- [발췌문]:

KARONTE: Detecting Insecure Multi-binary Interactions in Embedded Firmware 읽기

Posted by : at

Category : fuzzing   paper_study



0. 주안점

논문의 요지 → 1) 어떤 새로운 기술을 도입해 2) 이만큼의 향상된 결과를 냈다

  • 즉, 논문의 핵심은 → ‘향상된 결과’를 낼 수 있었던 원인이 ‘어떤 기술’ 인가
  • 추가로, ‘이만큼 향상됐음’의 근거는 무엇인가

이번 논문 과제의 의도는 연구실이 기반하고 있는 연구 분야가 무엇인지 이해하는 것이라고 생각

따라서 ‘기술’에 주안점을 두고 논문 리딩 진행

💡논문에서 내가 얻어야 할 것은?

→ 향상된 결과의 기반이 되었던 기술적 발전은 무엇인가?

  • multiple binaries analysis + inter-binary data flow analysis

→ 그것은 어떤 아이디어에 기반하였는가?

  • Modeling &Tracking multi-binary interactions
  • IPC paradigm used in one firmware is likely to be finite(concept)
    • 한 바이너리의 data I/O 파악(mid-implementation) → inter-binary data flow recovery
  • by leveraging CPF(Communication Paradigm Finder) modules(Implementation)


시행착오

  • Appendix가 기술set 설명과 매우 밀접해 보여, 원활한 이해를 위해 Approach Overview를 읽고 바로 Appendix를 읽었음.
    • 그러나 Appendix는 핵심 기술의 component 레벨 요소에 관한 세부 설명이었음
    • 즉 논문 본문을 다 읽고 Appendix를 읽는 것이 효율적이었음


1. Introduction

1.1. Abstract

image.png

  • IoT devices - Software on these systems(Firmware)
    • Analysis challenged
      • Hardware-dependent
      • Not-standardized Environment → 1) unique & minimal 2) non-standard configurations
    • Analysis complicated
      • Multiple Binaries
        • Addressing the communication between executables is complicated
  • KARONTE
    • Static
    • Modeling & Tracking multi-binary interactions
    • Starting from taint information → insecure interactions → vulnerability identification
    • Evaluation
      1. On Tracking&Constraining Multi-binary interactions abilities
      2. On Scaling ability about:
        1. firmwares with various size and complexity


2. Background

Emersion of IoT devices

  • Vast amount of IoT devices introduced new-coined threats into cybersecurity landscape
  • Techniques that are invented, especially in the perspective of unpacking binaries, were insufficient


Constraint of traditional analysis techniques

  • Interconnected components(functionality based on multiple programs execution)

    ↔ analysis without accounting for the internal flow of data

    → Ignore meaningful constraints arise from inter-binary communication

    → Inability to differentiate sources of input(attacker-controlled or non-attacker-controlled)

- [제공 데이터]:
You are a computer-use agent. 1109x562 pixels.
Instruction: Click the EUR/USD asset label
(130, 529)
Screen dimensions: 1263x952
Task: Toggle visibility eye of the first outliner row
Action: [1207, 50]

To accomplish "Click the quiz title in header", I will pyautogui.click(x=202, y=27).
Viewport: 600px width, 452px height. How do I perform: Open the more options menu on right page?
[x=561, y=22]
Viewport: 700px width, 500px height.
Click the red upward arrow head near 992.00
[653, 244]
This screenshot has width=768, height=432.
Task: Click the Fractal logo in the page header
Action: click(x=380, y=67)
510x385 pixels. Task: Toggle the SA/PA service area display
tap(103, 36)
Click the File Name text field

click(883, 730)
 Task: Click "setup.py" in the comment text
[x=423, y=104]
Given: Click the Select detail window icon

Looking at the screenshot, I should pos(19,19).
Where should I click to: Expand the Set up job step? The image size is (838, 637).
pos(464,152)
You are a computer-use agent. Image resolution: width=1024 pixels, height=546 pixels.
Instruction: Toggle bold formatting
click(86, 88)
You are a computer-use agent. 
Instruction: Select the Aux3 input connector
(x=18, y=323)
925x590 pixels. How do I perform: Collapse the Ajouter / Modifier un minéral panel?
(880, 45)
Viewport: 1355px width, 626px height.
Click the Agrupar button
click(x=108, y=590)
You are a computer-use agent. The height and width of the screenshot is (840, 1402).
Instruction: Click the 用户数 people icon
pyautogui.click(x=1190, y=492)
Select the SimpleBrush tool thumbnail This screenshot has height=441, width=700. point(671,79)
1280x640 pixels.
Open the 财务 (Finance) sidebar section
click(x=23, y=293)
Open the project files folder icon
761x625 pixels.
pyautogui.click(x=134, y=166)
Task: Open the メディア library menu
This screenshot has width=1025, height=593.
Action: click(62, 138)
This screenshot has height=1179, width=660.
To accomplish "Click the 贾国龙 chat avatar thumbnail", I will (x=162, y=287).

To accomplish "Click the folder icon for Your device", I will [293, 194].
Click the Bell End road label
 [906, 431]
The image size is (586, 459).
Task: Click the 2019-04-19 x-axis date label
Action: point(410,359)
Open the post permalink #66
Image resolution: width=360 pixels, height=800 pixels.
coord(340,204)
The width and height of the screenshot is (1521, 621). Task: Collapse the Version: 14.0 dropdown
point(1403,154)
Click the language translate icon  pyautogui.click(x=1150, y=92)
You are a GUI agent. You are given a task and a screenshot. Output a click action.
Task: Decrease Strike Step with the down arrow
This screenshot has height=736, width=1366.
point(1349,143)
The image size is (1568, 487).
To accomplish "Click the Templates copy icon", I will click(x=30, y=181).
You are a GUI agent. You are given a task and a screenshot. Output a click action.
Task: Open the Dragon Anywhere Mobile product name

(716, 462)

- [요청 1]: 항목에서 "page" 문자열이 들어 있는 줄을 모두 찾아 보고하세요. 대소문자가 일치해야 합니다.
- [요청 2]: KARONTE 논문 정리 글을 마지막 문장 뒤부터 이어서 쓰세요.
KARONTE 논문 정리 글과 항목들은 서로 관계없는 별개의 자료입니다.

- [출력 1]:
Viewport: 600px width, 452px height. How do I perform: Open the more options menu on right page?
Task: Click the Fractal logo in the page header

- [출력 2]:
    → Limited search performance that leads to uncovering only superficial bugs

Hence,

  • Consideration about multiple binary execution is necessary
  • Analysis on the data shared among multiple binary is necessary


KARONTE

  • Static
  • Track data flow
  • Intuition:
    1. IPC paradigm used in one firmware is likely to be finite
    2. Derive commonalities in the paradigm set
    3. Use the commonalities to detect input locations & inter-component interactions
    4. Use the verified interactions to track inter-component data flow
    5. Perform cross-binary taint analysis
    6. Detect insecure uses(potential vulnerabilities)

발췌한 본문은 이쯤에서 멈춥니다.